> **EXERCISE DIRECTIONS**:
Output the complete listing. Match it exactly.
--- DATASET CONTENT Enclosed Below ---
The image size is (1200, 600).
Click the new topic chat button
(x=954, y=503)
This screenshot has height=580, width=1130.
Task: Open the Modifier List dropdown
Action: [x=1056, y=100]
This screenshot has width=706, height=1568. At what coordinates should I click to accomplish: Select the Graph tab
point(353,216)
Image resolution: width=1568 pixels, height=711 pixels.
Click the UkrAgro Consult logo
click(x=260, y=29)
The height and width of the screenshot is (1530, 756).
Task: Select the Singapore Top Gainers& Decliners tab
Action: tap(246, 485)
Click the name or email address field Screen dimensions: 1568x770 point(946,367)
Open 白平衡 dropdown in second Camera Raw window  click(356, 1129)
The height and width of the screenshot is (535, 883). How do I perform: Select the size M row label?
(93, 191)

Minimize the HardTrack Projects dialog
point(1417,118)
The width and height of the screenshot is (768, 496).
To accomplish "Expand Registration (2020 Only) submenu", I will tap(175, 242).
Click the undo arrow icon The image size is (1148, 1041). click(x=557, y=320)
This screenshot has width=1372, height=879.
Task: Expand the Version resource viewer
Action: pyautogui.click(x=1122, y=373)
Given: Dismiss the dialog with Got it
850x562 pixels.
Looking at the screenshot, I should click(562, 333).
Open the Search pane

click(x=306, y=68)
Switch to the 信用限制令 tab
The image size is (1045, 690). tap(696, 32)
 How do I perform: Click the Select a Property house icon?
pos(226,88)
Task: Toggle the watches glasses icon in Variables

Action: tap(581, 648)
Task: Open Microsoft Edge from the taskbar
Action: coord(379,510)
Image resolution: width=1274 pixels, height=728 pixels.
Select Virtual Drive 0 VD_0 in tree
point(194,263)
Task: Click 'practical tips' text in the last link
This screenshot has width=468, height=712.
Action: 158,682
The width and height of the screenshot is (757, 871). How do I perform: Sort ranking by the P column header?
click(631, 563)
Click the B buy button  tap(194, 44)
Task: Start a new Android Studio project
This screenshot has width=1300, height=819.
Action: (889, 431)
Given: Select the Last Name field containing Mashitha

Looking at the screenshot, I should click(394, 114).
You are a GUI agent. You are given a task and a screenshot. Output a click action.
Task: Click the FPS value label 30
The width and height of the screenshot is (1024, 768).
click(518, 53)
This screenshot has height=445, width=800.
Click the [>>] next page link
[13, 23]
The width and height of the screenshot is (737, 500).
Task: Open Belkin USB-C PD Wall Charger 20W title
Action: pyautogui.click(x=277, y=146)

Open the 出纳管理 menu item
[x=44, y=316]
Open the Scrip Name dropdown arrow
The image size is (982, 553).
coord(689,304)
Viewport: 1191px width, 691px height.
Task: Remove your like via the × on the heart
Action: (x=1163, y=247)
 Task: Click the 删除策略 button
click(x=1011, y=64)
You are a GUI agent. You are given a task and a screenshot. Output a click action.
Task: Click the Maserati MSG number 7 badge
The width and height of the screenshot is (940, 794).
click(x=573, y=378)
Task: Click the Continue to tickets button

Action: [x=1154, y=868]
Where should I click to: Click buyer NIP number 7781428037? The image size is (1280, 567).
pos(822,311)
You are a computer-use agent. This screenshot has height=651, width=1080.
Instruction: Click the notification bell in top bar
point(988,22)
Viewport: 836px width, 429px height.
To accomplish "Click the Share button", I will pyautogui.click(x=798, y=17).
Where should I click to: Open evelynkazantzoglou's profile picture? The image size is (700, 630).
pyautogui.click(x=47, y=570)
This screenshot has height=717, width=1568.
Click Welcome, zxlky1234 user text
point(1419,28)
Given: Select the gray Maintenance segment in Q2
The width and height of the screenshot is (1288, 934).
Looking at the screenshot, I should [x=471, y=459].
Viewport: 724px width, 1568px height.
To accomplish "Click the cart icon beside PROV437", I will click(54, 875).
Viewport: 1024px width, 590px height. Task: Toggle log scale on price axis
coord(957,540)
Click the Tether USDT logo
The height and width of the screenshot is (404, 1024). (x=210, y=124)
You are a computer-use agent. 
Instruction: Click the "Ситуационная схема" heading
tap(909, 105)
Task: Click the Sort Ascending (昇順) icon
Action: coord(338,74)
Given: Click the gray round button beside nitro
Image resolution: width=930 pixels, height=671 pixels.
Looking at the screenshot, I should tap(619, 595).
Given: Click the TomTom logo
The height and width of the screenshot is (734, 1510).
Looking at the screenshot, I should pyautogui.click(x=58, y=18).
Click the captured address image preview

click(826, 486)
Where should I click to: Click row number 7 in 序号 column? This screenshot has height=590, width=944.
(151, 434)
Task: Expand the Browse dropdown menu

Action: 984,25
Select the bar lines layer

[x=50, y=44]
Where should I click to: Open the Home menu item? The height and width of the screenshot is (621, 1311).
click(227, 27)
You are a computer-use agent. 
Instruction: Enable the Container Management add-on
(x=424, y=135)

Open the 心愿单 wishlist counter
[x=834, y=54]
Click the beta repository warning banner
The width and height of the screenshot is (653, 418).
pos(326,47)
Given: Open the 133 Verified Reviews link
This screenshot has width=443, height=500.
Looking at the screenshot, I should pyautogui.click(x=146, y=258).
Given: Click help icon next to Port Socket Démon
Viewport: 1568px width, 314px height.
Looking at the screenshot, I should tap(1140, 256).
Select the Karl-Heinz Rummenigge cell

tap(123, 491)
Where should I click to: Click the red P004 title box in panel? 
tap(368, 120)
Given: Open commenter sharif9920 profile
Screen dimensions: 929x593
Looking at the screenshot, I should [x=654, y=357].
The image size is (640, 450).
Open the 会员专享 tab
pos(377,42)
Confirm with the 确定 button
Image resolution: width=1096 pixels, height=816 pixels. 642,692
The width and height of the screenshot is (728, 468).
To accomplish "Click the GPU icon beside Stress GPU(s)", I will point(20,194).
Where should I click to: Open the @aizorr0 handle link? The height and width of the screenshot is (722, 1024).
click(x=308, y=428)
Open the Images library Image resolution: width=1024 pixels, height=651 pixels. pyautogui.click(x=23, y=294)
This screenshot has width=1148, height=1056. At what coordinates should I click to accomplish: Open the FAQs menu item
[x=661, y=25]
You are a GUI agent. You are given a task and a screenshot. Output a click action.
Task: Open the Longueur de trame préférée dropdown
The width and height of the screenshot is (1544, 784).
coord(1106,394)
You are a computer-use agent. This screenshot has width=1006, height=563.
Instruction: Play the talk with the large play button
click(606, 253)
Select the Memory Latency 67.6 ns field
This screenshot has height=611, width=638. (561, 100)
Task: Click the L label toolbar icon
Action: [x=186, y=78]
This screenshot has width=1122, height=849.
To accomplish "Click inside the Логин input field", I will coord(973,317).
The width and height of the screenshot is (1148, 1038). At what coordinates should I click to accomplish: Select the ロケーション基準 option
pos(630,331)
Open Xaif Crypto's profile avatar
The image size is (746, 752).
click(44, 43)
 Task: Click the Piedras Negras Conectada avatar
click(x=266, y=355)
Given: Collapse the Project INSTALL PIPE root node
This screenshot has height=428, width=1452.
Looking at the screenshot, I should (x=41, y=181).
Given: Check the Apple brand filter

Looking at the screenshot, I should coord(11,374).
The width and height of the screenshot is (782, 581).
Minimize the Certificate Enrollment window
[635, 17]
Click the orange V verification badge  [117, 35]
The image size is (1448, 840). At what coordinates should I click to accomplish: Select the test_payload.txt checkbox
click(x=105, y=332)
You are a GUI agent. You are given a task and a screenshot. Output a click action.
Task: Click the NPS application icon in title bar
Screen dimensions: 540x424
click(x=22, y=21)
--- End of Enclosed DATASET CONTENT ---
> **REPLY**:
The image size is (1200, 600).
Click the new topic chat button
(x=954, y=503)
This screenshot has height=580, width=1130.
Task: Open the Modifier List dropdown
Action: [x=1056, y=100]
This screenshot has width=706, height=1568. At what coordinates should I click to accomplish: Select the Graph tab
point(353,216)
Image resolution: width=1568 pixels, height=711 pixels.
Click the UkrAgro Consult logo
click(x=260, y=29)
The height and width of the screenshot is (1530, 756).
Task: Select the Singapore Top Gainers& Decliners tab
Action: tap(246, 485)
Click the name or email address field Screen dimensions: 1568x770 point(946,367)
Open 白平衡 dropdown in second Camera Raw window  click(356, 1129)
The height and width of the screenshot is (535, 883). How do I perform: Select the size M row label?
(93, 191)

Minimize the HardTrack Projects dialog
point(1417,118)
The width and height of the screenshot is (768, 496).
To accomplish "Expand Registration (2020 Only) submenu", I will tap(175, 242).
Click the undo arrow icon The image size is (1148, 1041). click(x=557, y=320)
This screenshot has width=1372, height=879.
Task: Expand the Version resource viewer
Action: pyautogui.click(x=1122, y=373)
Given: Dismiss the dialog with Got it
850x562 pixels.
Looking at the screenshot, I should click(562, 333).
Open the Search pane

click(x=306, y=68)
Switch to the 信用限制令 tab
The image size is (1045, 690). tap(696, 32)
 How do I perform: Click the Select a Property house icon?
pos(226,88)
Task: Toggle the watches glasses icon in Variables

Action: tap(581, 648)
Task: Open Microsoft Edge from the taskbar
Action: coord(379,510)
Image resolution: width=1274 pixels, height=728 pixels.
Select Virtual Drive 0 VD_0 in tree
point(194,263)
Task: Click 'practical tips' text in the last link
This screenshot has width=468, height=712.
Action: 158,682
The width and height of the screenshot is (757, 871). How do I perform: Sort ranking by the P column header?
click(631, 563)
Click the B buy button  tap(194, 44)
Task: Start a new Android Studio project
This screenshot has width=1300, height=819.
Action: (889, 431)
Given: Select the Last Name field containing Mashitha

Looking at the screenshot, I should click(394, 114).
You are a GUI agent. You are given a task and a screenshot. Output a click action.
Task: Click the FPS value label 30
The width and height of the screenshot is (1024, 768).
click(518, 53)
This screenshot has height=445, width=800.
Click the [>>] next page link
[13, 23]
The width and height of the screenshot is (737, 500).
Task: Open Belkin USB-C PD Wall Charger 20W title
Action: pyautogui.click(x=277, y=146)

Open the 出纳管理 menu item
[x=44, y=316]
Open the Scrip Name dropdown arrow
The image size is (982, 553).
coord(689,304)
Viewport: 1191px width, 691px height.
Task: Remove your like via the × on the heart
Action: (x=1163, y=247)
 Task: Click the 删除策略 button
click(x=1011, y=64)
You are a GUI agent. You are given a task and a screenshot. Output a click action.
Task: Click the Maserati MSG number 7 badge
The width and height of the screenshot is (940, 794).
click(x=573, y=378)
Task: Click the Continue to tickets button

Action: [x=1154, y=868]
Where should I click to: Click buyer NIP number 7781428037? The image size is (1280, 567).
pos(822,311)
You are a computer-use agent. This screenshot has height=651, width=1080.
Instruction: Click the notification bell in top bar
point(988,22)
Viewport: 836px width, 429px height.
To accomplish "Click the Share button", I will pyautogui.click(x=798, y=17).
Where should I click to: Open evelynkazantzoglou's profile picture? The image size is (700, 630).
pyautogui.click(x=47, y=570)
This screenshot has height=717, width=1568.
Click Welcome, zxlky1234 user text
point(1419,28)
Given: Select the gray Maintenance segment in Q2
The width and height of the screenshot is (1288, 934).
Looking at the screenshot, I should [x=471, y=459].
Viewport: 724px width, 1568px height.
To accomplish "Click the cart icon beside PROV437", I will click(54, 875).
Viewport: 1024px width, 590px height. Task: Toggle log scale on price axis
coord(957,540)
Click the Tether USDT logo
The height and width of the screenshot is (404, 1024). (x=210, y=124)
You are a computer-use agent. 
Instruction: Click the "Ситуационная схема" heading
tap(909, 105)
Task: Click the Sort Ascending (昇順) icon
Action: coord(338,74)
Given: Click the gray round button beside nitro
Image resolution: width=930 pixels, height=671 pixels.
Looking at the screenshot, I should tap(619, 595).
Given: Click the TomTom logo
The height and width of the screenshot is (734, 1510).
Looking at the screenshot, I should pyautogui.click(x=58, y=18).
Click the captured address image preview

click(826, 486)
Where should I click to: Click row number 7 in 序号 column? This screenshot has height=590, width=944.
(151, 434)
Task: Expand the Browse dropdown menu

Action: 984,25
Select the bar lines layer

[x=50, y=44]
Where should I click to: Open the Home menu item? The height and width of the screenshot is (621, 1311).
click(227, 27)
You are a computer-use agent. 
Instruction: Enable the Container Management add-on
(x=424, y=135)

Open the 心愿单 wishlist counter
[x=834, y=54]
Click the beta repository warning banner
The width and height of the screenshot is (653, 418).
pos(326,47)
Given: Open the 133 Verified Reviews link
This screenshot has width=443, height=500.
Looking at the screenshot, I should pyautogui.click(x=146, y=258).
Given: Click help icon next to Port Socket Démon
Viewport: 1568px width, 314px height.
Looking at the screenshot, I should tap(1140, 256).
Select the Karl-Heinz Rummenigge cell

tap(123, 491)
Where should I click to: Click the red P004 title box in panel? 
tap(368, 120)
Given: Open commenter sharif9920 profile
Screen dimensions: 929x593
Looking at the screenshot, I should [x=654, y=357].
The image size is (640, 450).
Open the 会员专享 tab
pos(377,42)
Confirm with the 确定 button
Image resolution: width=1096 pixels, height=816 pixels. 642,692
The width and height of the screenshot is (728, 468).
To accomplish "Click the GPU icon beside Stress GPU(s)", I will point(20,194).
Where should I click to: Open the @aizorr0 handle link? The height and width of the screenshot is (722, 1024).
click(x=308, y=428)
Open the Images library Image resolution: width=1024 pixels, height=651 pixels. pyautogui.click(x=23, y=294)
This screenshot has width=1148, height=1056. At what coordinates should I click to accomplish: Open the FAQs menu item
[x=661, y=25]
You are a GUI agent. You are given a task and a screenshot. Output a click action.
Task: Open the Longueur de trame préférée dropdown
The width and height of the screenshot is (1544, 784).
coord(1106,394)
You are a computer-use agent. This screenshot has width=1006, height=563.
Instruction: Play the talk with the large play button
click(606, 253)
Select the Memory Latency 67.6 ns field
This screenshot has height=611, width=638. (561, 100)
Task: Click the L label toolbar icon
Action: [x=186, y=78]
This screenshot has width=1122, height=849.
To accomplish "Click inside the Логин input field", I will coord(973,317).
The width and height of the screenshot is (1148, 1038). At what coordinates should I click to accomplish: Select the ロケーション基準 option
pos(630,331)
Open Xaif Crypto's profile avatar
The image size is (746, 752).
click(44, 43)
 Task: Click the Piedras Negras Conectada avatar
click(x=266, y=355)
Given: Collapse the Project INSTALL PIPE root node
This screenshot has height=428, width=1452.
Looking at the screenshot, I should (x=41, y=181).
Given: Check the Apple brand filter

Looking at the screenshot, I should coord(11,374).
The width and height of the screenshot is (782, 581).
Minimize the Certificate Enrollment window
[635, 17]
Click the orange V verification badge  [117, 35]
The image size is (1448, 840). At what coordinates should I click to accomplish: Select the test_payload.txt checkbox
click(x=105, y=332)
You are a GUI agent. You are given a task and a screenshot. Output a click action.
Task: Click the NPS application icon in title bar
Screen dimensions: 540x424
click(x=22, y=21)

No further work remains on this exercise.